### Romok007's blog

By Romok007, history, 4 months ago, ,

Hi Everyone, I am stuck in an interview problem and not finding any resources on the internet which can help me find a solution, if you provide an idea about the solution it will be of great help. The problem is as follows :

Generate a random binary search tree of 'n' nodes with equal probability.

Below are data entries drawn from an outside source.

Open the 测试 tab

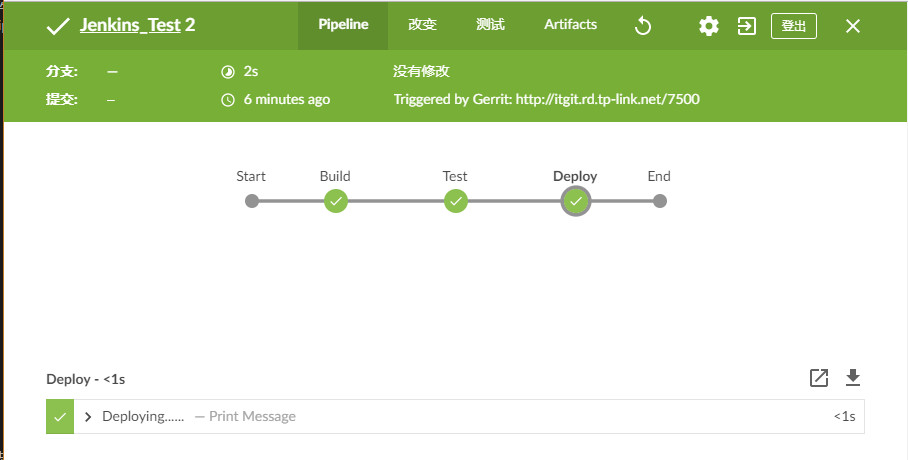[x=490, y=25]

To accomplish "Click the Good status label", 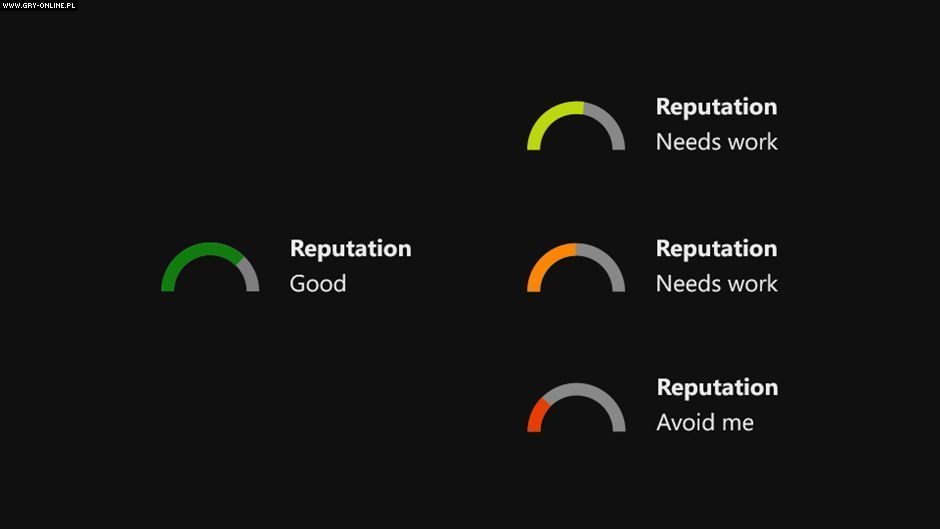I will (x=318, y=283).
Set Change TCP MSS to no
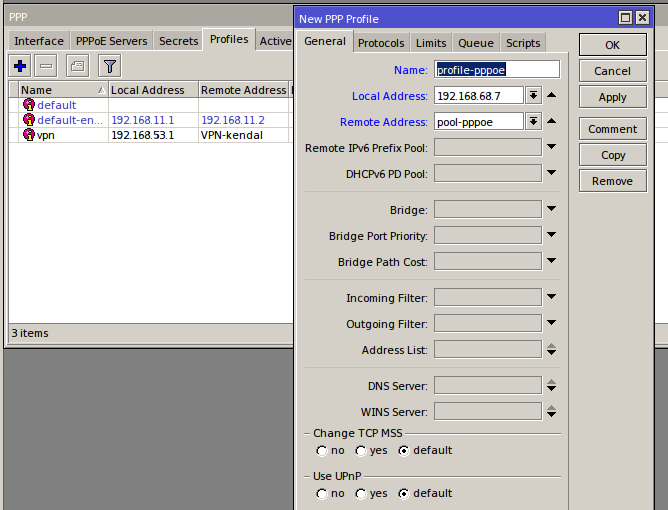The height and width of the screenshot is (510, 668). click(x=322, y=451)
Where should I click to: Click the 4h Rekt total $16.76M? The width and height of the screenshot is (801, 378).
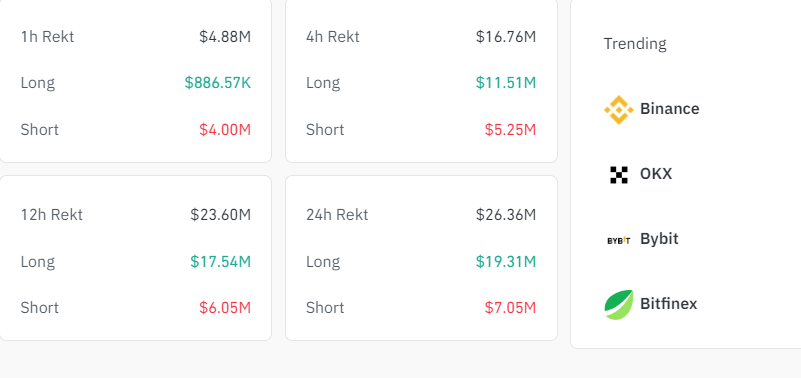pos(506,37)
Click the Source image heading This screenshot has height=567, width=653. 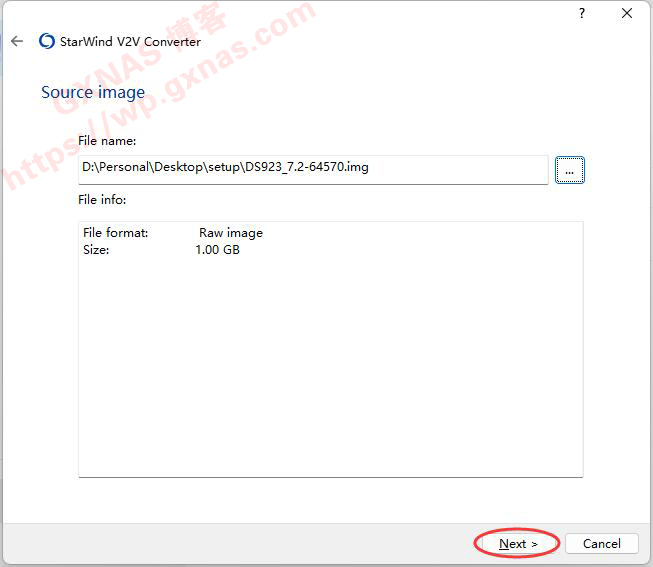[93, 92]
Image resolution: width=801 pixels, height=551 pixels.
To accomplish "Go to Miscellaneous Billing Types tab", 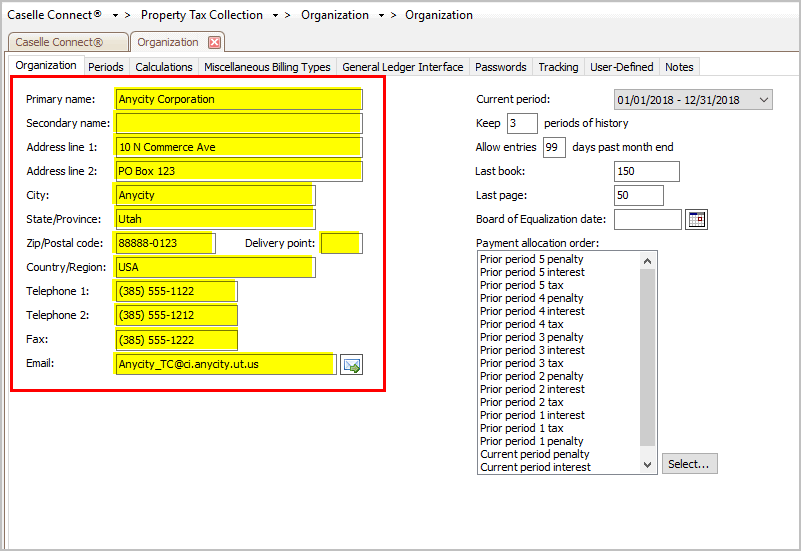I will (267, 67).

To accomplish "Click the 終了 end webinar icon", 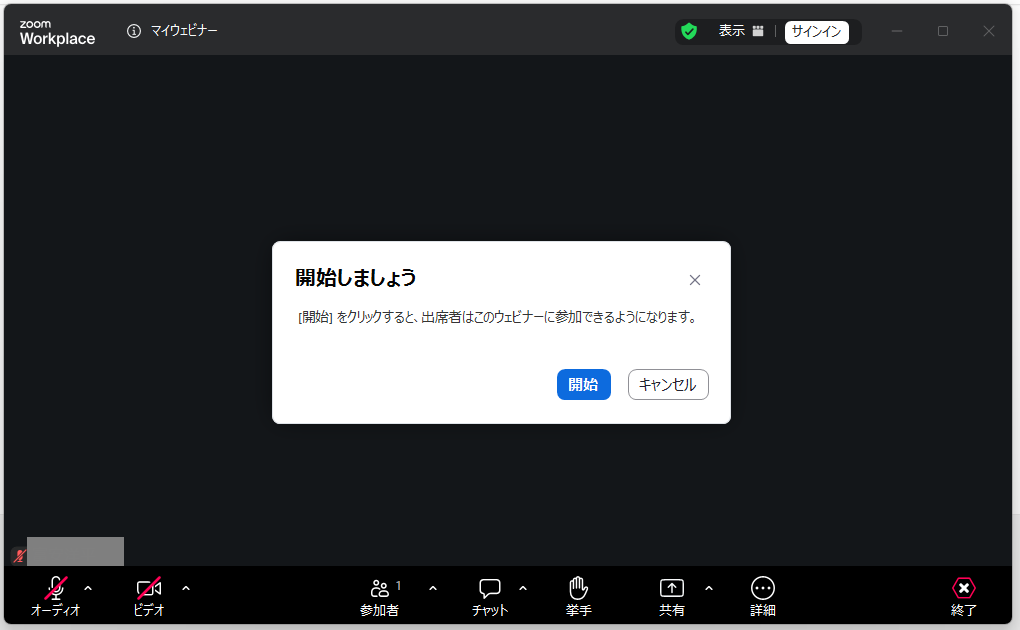I will click(963, 589).
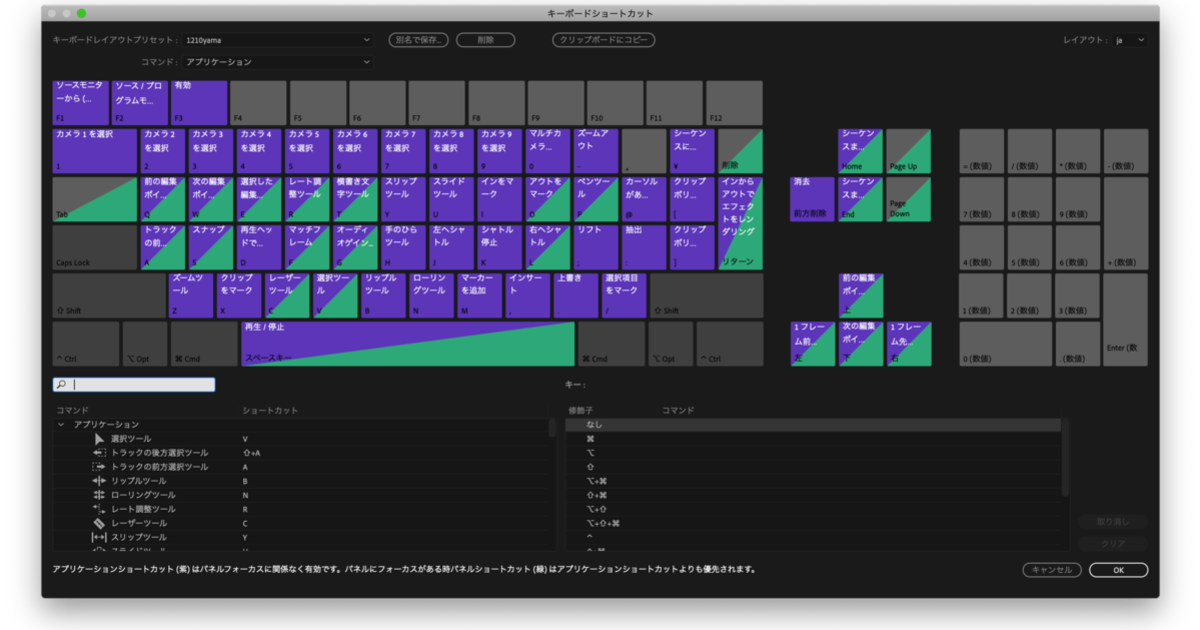1200x630 pixels.
Task: Click the キャンセル button
Action: pos(1054,569)
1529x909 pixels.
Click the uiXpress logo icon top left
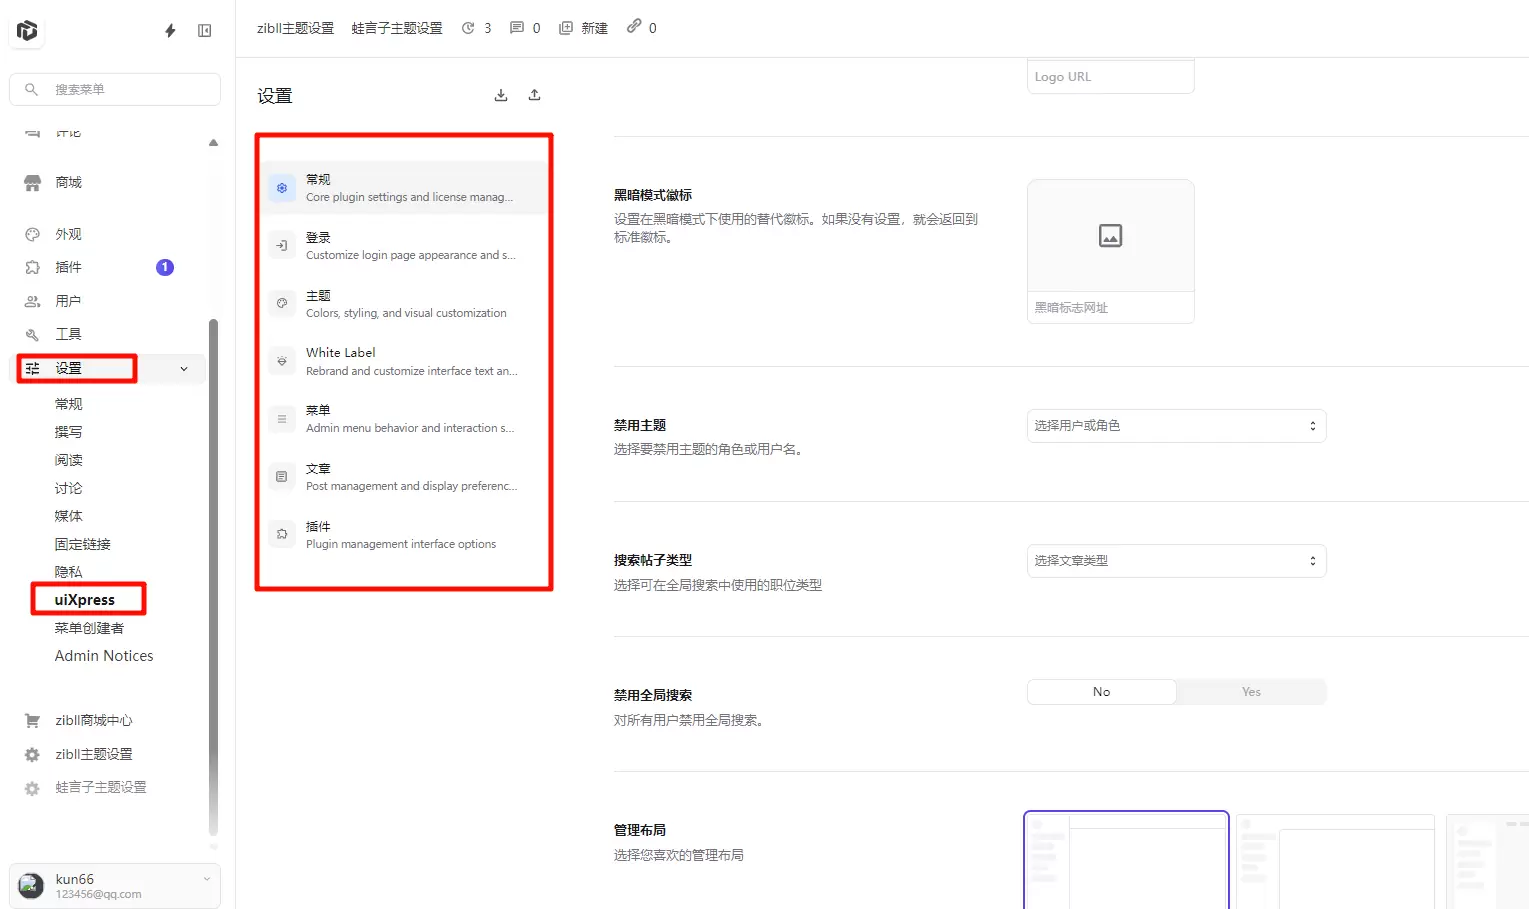click(27, 30)
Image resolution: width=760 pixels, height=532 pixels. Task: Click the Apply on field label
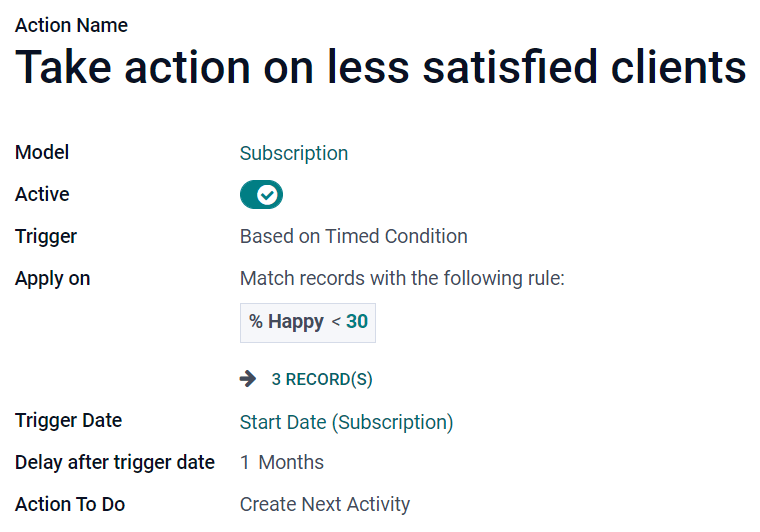pos(52,279)
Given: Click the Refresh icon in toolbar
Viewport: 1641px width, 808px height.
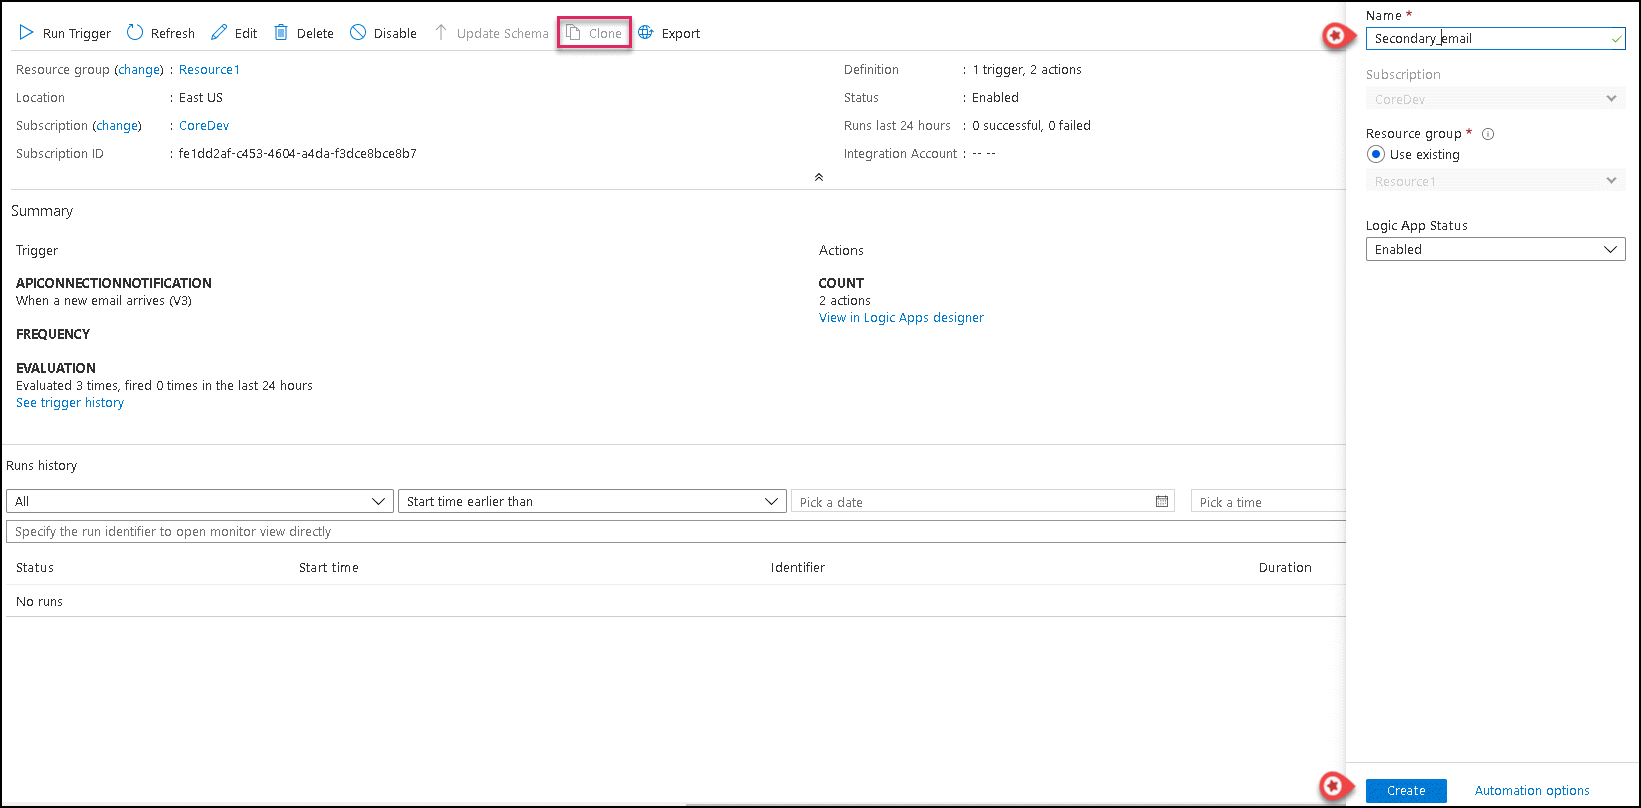Looking at the screenshot, I should click(x=135, y=33).
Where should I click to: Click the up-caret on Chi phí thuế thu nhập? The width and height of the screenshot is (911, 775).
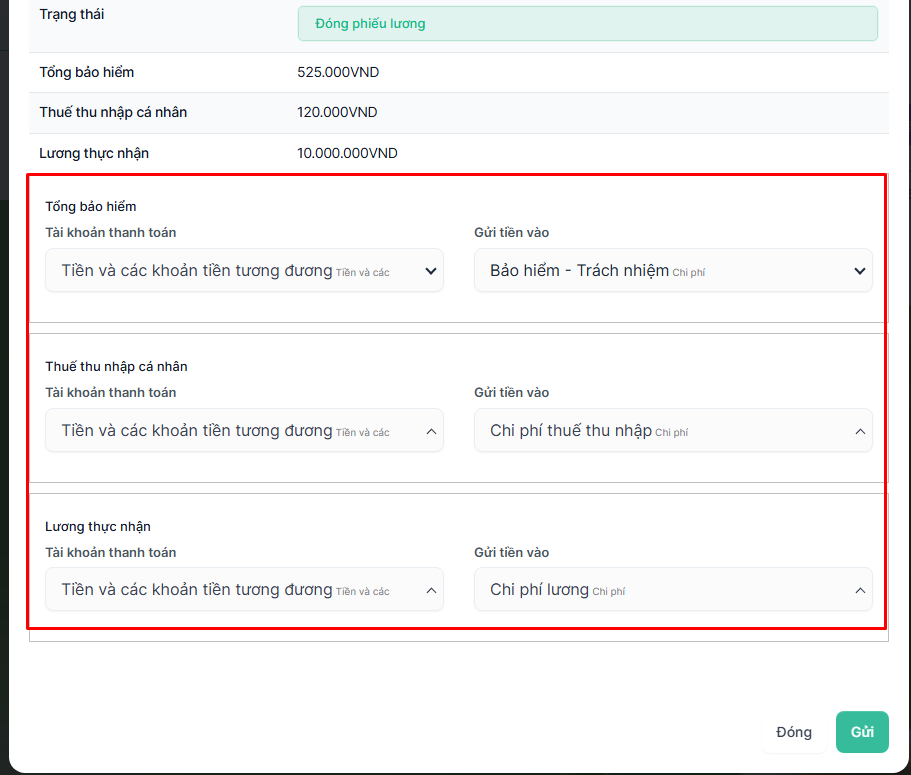point(860,431)
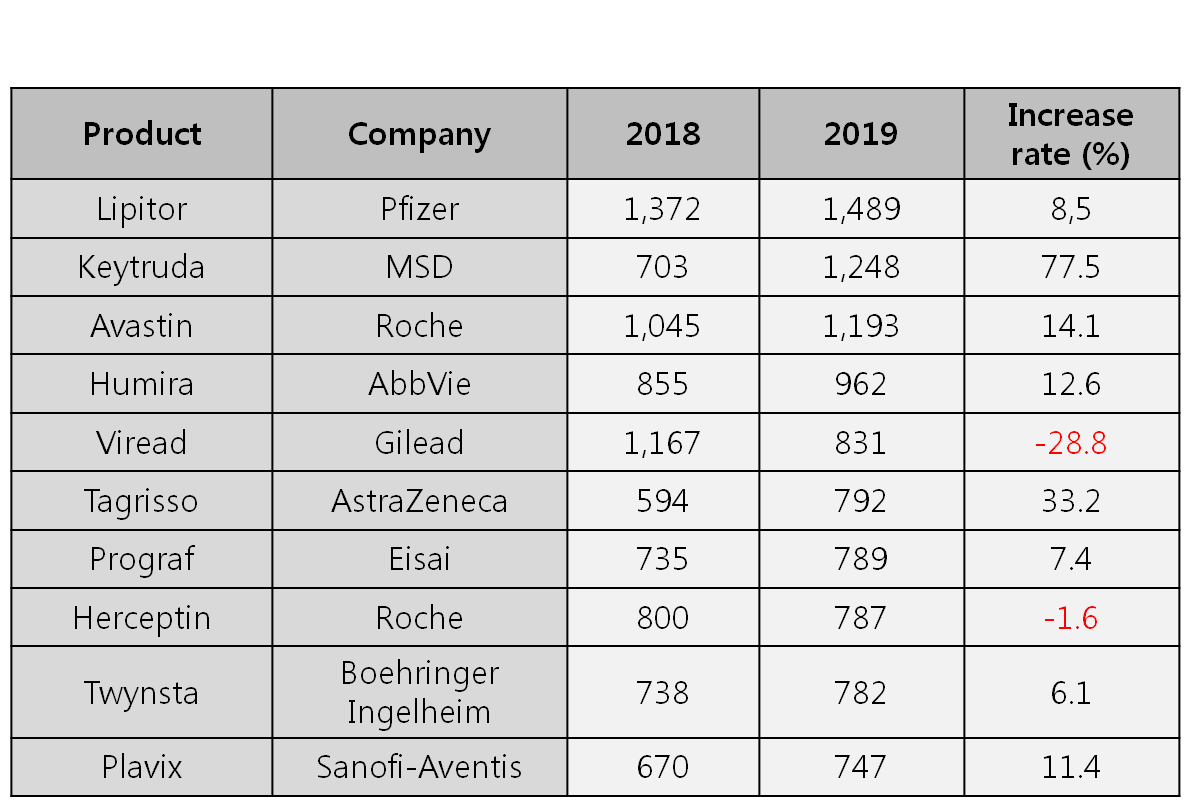Click the Tagrisso product cell
This screenshot has width=1189, height=809.
point(142,501)
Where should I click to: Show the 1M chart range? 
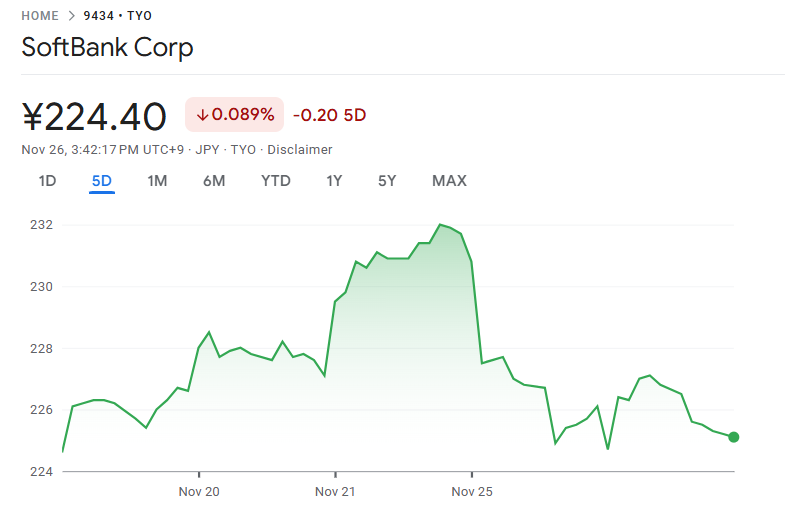coord(157,181)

For example : if n = 3 there are 5 possible binary search trees, our program should return any one tree with equal probability (i.e. 1/5).

• +8

 » 4 months ago, # |   +30 For each $i = 1,2, \ldots, n$, you can calculate the probability that in a randomly chosen binary search tree on $n$ nodes, $i$ is the root. Use those probabilities to take a weighted random $i$ from $1, 2, \ldots, n$, and set it as the root. The nodes $1, 2, \ldots, i - 1$ will go to the left subtree and $i + 1, \ldots, n$ will go to the right subtree. Now you can recursively generate random left and right subtrees.
•  » » 4 months ago, # ^ |   0 Thanks a lot for the solution :)
•  » » 4 months ago, # ^ |   0 Will this work when n is high? Like n = 1000?
•  » » » 4 months ago, # ^ |   0 Well, assuming infinite precision and constant arithmetic, it is $O(n \log n)$ in the average case. The number of binary search trees for all $n$ in $1, \ldots, n$ can be calculated in $O(n)$ (it's the Catalan numbers). In each level of recursion we need to evaluate $O(n)$ probabilities and there are $O(\log n)$ levels of recursion in the average case.I suppose it does get a bit awkward with big numbers. But $n = 1000$ should not be so bad; the 1000th Catalan number is still less than 2000 bits long.
•  » » » » 4 months ago, # ^ |   0 The expected depth of recursion is actually $O(\sqrt n)$ (Knuth, p. 15). Page 13 of the same article gives an algorithm to generate bracket sequences (and thus also binary trees) which runs in $O(n)$ time and uses numbers not larger than $O(n^2)$.
 » 4 months ago, # | ← Rev. 2 →   0 There is a one-to-one correspondence between rooted binary trees and rooted trees with ordered children (left child <-> left child, right child <-> right sibling). We can generate a rooted tree with ordered children uniformly at random using Prüfer codes then convert it to a binary tree.EDIT: it doesn't work
•  » » 4 months ago, # ^ |   0 I dont understand about the one-to-one correspondence part. Can you please elaborate a bit?
•  » » » 4 months ago, # ^ | ← Rev. 3 →   0 Given a rooted tree $T$ with ordered children, we can construct a rooted binary tree $B$ by making $u$'s left child in $B$ its first child in $T$, and $u$'s right child in $B$ the next sibling in order in $T$. Conversely, we can perform the reverse operation to turn a binary tree into a rooted tree. Thus each binary tree corresponds to one rooted tree and vice versa, so the given problem is equivalent to generating a rooted tree (with ordered children) uniformly at random, since we can convert freely between the two without losing any information.The Wikipedia page has some pictures that might help visualize the transformation.
•  » » 4 months ago, # ^ |   0 Prufer codes do not help you generate rooted trees with ordered children. You need Catalan numbers for that.
•  » » » 4 months ago, # ^ | ← Rev. 2 →   0 Correct me if I'm wrong, but I think that generating a random labeled tree with Prüfer codes, choosing the root randomly, and ordering children according to their label should give a rooted tree with ordered children generated uniformly at random. I haven't proved it, but it should work (it should be the same as ordering children randomly).EDIT: it can't be correct since $C_{n-1}$ does not divide $n^{n-2}$.